The Wedbush Center at 1000 Wilshire and the lobby cafe to be replaced (credit: CoStar, DLANC)

The Wedbush Center at 1000 Wilshire is about to get some new restaurant space — in a bid, perhaps, to compete with Korean Air’s Wilshire Grand tower nearing completion nearby at 900 Wilshire.

Lincoln Property Company, owner of the 22-story Wedbush building, is planning to convert an existing lobby-level cafe into a 3,000-square-foot restaurant with outdoor seating, according to a project application from the Downtown Los Angeles Neighborhood Council.

The renovations will cost about $3 million, Lincoln property manager Bernard Sichel told The Real Deal. In addition to the restaurant conversion, the Dallas-based company will be making some changes to the ground floor entrances and flooring.

“Right now, we have a nice plaza [outside], but it’s not really utilized by anyone except for a few smokers,” he said. “With the neighborhood changing, we think the restaurant would be a nice addition.”
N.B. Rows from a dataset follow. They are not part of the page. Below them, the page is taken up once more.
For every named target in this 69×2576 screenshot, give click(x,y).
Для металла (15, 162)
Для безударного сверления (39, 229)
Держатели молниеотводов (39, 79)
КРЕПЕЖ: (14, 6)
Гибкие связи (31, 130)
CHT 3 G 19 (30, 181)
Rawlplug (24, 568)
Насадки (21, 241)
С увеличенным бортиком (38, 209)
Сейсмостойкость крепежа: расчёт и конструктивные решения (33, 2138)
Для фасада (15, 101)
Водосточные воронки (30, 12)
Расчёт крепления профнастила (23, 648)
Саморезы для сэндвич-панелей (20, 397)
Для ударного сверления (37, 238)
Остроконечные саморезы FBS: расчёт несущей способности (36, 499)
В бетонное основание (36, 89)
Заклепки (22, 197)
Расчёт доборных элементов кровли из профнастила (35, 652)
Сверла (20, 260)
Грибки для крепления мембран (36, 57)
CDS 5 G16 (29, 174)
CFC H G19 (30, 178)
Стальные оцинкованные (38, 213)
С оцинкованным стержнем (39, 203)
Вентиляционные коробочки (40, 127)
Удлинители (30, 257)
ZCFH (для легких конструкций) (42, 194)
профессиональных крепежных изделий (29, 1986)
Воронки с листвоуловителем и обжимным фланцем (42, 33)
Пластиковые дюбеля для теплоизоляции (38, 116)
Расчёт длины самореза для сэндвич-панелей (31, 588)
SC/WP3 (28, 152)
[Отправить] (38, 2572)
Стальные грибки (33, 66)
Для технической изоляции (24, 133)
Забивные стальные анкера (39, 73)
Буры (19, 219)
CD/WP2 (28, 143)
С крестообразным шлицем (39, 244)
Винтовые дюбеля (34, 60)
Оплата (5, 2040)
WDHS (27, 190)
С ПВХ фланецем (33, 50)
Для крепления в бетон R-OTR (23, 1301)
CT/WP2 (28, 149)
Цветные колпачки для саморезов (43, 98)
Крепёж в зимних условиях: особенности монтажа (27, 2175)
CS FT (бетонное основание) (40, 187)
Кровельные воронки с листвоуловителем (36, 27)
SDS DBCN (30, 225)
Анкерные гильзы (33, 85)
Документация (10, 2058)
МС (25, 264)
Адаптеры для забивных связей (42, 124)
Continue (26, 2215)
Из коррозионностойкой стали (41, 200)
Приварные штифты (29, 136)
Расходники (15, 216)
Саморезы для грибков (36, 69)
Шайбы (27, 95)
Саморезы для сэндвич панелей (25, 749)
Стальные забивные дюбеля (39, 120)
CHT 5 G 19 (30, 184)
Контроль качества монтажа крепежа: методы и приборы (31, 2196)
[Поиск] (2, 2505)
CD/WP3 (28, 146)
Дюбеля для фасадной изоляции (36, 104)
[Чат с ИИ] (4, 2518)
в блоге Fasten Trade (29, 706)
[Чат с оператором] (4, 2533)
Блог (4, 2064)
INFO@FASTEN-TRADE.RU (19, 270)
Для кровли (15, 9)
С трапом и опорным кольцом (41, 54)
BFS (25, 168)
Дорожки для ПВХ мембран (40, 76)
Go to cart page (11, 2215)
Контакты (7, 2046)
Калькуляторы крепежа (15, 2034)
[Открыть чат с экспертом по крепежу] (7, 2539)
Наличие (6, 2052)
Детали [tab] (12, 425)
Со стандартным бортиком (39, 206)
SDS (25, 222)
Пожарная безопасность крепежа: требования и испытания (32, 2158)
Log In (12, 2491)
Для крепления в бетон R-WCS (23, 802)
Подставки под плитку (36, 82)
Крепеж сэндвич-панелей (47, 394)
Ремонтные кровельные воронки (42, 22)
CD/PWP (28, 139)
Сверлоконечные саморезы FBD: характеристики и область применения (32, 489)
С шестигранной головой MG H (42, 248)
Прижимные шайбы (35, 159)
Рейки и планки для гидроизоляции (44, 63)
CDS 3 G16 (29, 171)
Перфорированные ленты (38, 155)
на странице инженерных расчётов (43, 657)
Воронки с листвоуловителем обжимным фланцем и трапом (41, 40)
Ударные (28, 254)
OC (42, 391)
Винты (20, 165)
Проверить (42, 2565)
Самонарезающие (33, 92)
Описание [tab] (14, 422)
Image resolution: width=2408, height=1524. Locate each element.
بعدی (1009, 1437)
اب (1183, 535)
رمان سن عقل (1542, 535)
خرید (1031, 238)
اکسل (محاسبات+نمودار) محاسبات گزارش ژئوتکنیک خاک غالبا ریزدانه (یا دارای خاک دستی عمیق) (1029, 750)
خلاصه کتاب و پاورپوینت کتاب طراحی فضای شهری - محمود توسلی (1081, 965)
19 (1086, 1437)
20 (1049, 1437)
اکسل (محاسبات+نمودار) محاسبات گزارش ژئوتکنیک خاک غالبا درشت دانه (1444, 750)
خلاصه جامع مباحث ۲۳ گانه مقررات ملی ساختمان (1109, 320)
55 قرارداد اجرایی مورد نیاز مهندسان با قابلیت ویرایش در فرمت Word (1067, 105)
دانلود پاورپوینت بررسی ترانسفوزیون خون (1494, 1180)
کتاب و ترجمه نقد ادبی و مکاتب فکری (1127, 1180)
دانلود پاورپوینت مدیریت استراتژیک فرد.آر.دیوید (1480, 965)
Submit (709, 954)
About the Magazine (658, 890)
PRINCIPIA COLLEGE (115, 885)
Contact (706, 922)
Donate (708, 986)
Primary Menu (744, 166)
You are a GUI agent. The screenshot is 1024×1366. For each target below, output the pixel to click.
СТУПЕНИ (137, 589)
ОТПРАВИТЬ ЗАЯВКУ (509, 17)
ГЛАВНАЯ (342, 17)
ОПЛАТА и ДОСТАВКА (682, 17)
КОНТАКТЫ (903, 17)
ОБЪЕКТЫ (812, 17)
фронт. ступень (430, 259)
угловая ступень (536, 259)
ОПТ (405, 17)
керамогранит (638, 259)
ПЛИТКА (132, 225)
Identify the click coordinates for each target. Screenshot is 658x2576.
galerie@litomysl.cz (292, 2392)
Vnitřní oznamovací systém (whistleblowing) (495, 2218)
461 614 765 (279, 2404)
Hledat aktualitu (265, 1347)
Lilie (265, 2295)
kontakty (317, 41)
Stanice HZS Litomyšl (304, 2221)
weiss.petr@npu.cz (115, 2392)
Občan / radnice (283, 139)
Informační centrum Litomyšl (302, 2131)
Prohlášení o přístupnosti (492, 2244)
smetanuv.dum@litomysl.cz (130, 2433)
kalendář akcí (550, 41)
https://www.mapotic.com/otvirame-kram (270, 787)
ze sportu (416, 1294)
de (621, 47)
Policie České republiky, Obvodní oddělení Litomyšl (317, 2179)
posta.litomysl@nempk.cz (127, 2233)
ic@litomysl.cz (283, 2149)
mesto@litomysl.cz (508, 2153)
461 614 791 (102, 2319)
A large part of the changes will be the opening of the Wilshire Grand. Once complete, the 73-story hotel complex will be the tallest skyscraper on the West Coast. Slated to open by early 2017, the development will include a 900-room Intercontinental hotel, 45,100 square feet of retail space and 365,100 square feet of office space. The tower will have several restaurants, including a Korean barbecue spot,  TRD previously reported.

Lincoln acquired the Wedbush Center for $132 million in 2012, according to CoStar.

Some of the changes underway could improve things for the Financial Core, which saw a rough second quarter of 2016. The largest DTLA office submarket had a higher vacancy than both the greater Downtown average and the L.A. Metro average. Its asking rent of $3.09 was also lower than the Downtown, Westside and greater L.A. Metro averages.

Lincoln is making big moves in L.A. The company also recently bought a six-building office campus in West L.A. for $135.3 million, TRD reported last month.